#### YOUR OBJECTIVE
The answer must be only the lines below from the one holding "The height and width of the screenshot is (373, 616)." down to the one holding "The width and", ends included, printed exactly; please omit all pictures.

#### STUDY MATERIAL
Segment Open
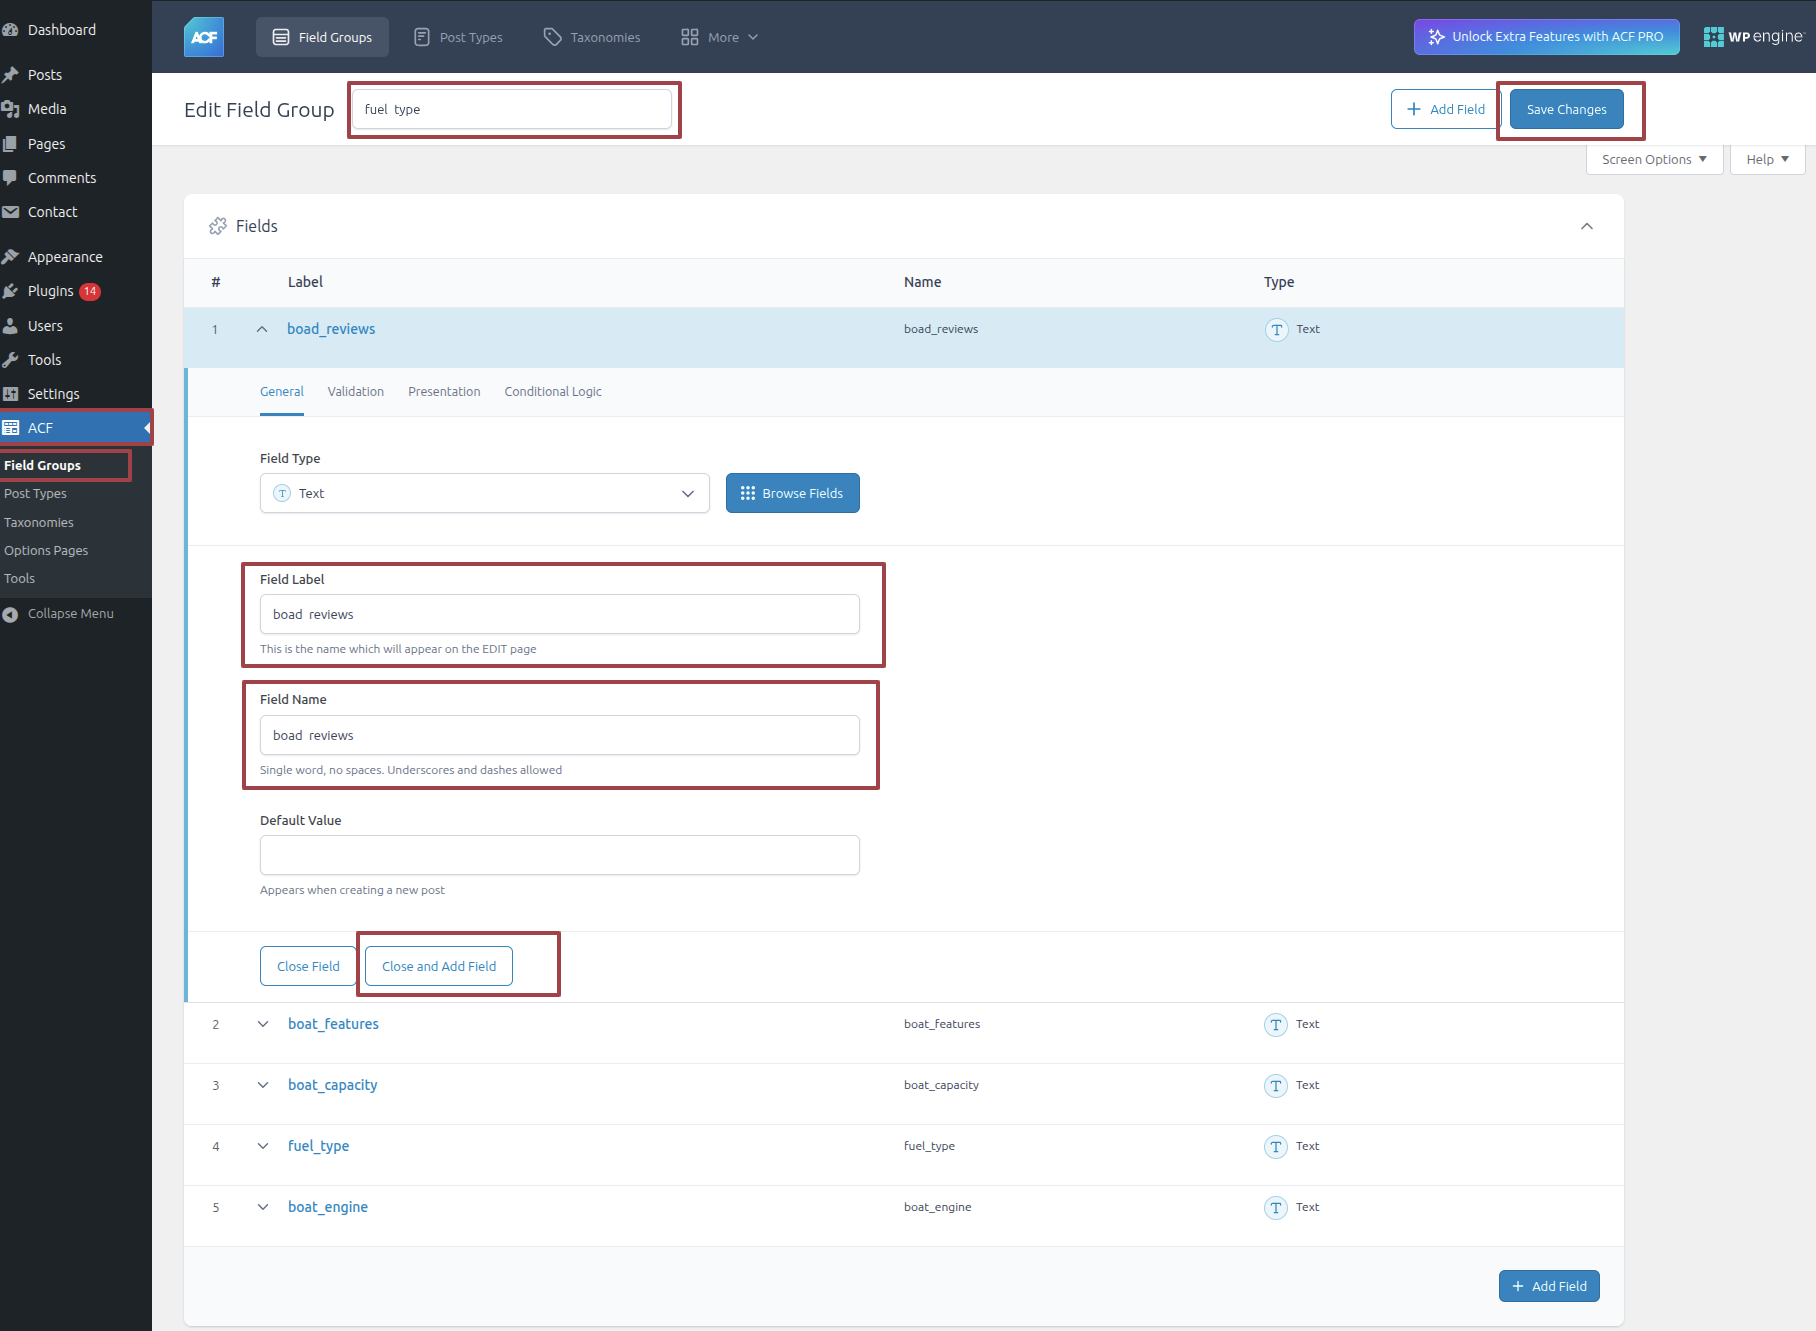Viewport: 1816px width, 1331px height.
Task: Collapse the Fields panel
Action: (1587, 226)
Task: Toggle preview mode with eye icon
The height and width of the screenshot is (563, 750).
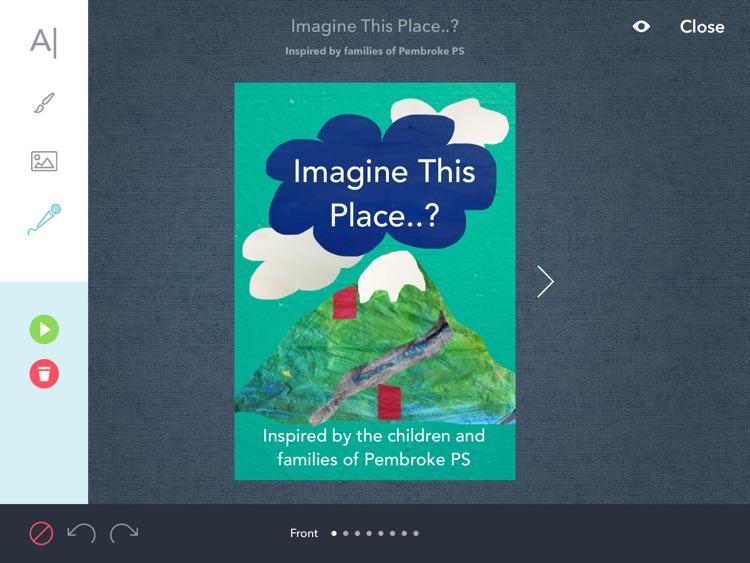Action: coord(641,26)
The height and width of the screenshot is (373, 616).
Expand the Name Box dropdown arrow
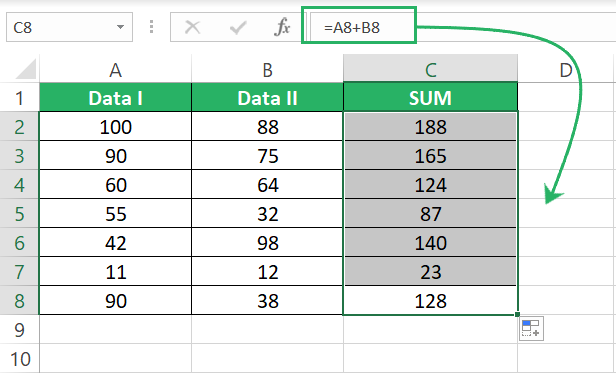click(x=120, y=27)
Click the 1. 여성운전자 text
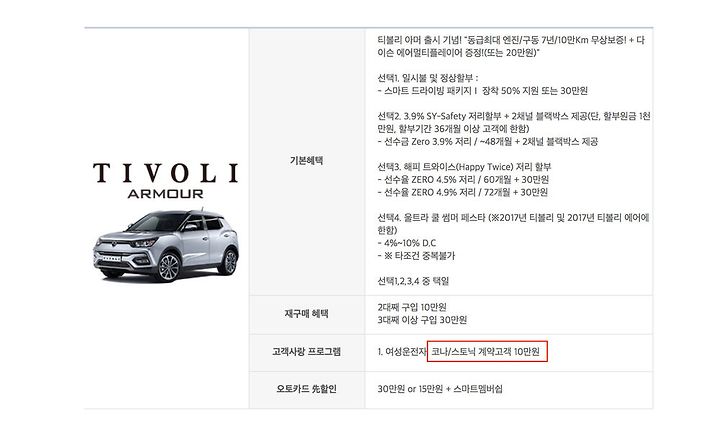Viewport: 720px width, 433px height. pos(402,352)
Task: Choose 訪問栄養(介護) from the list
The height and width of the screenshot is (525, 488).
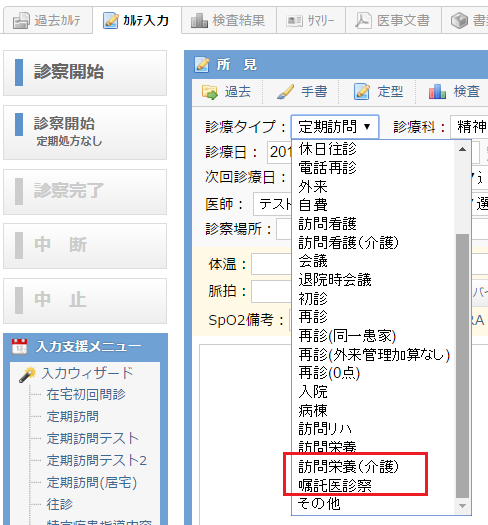Action: 348,466
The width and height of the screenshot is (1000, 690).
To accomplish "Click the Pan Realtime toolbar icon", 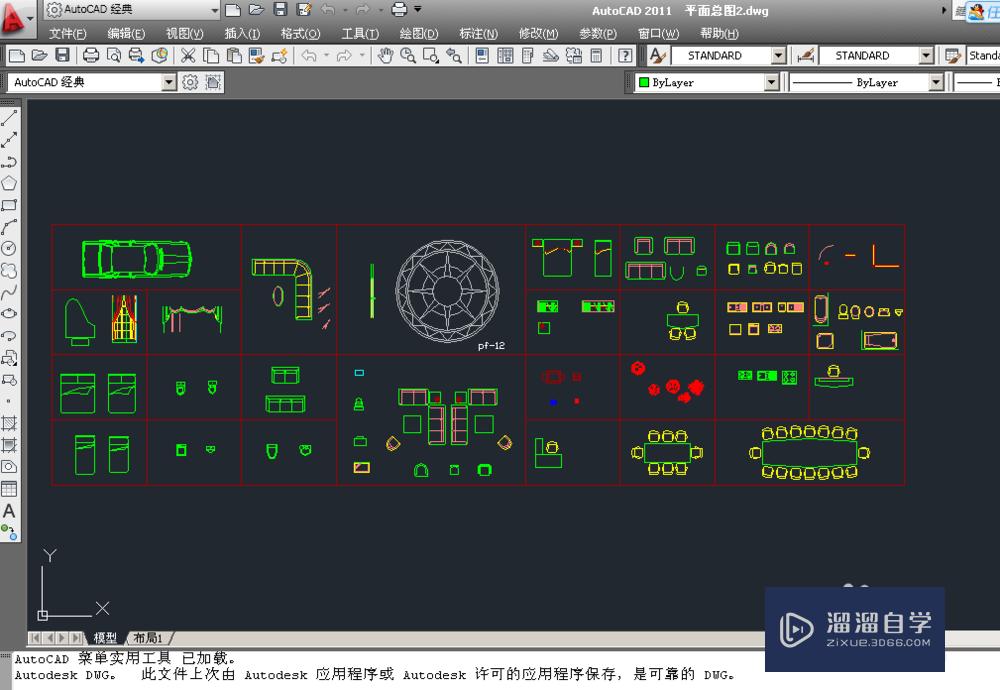I will [x=384, y=57].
Segment Closed
#### ANSWER TO THIS TASK
The height and width of the screenshot is (373, 616).
Expand the Name Box dropdown arrow
click(x=120, y=27)
Click the 1. 여성운전자 text
Viewport: 720px width, 433px height. pos(402,352)
Task: Choose 訪問栄養(介護) from the list
The height and width of the screenshot is (525, 488).
Action: 348,466
The width and height of the screenshot is (1000, 690).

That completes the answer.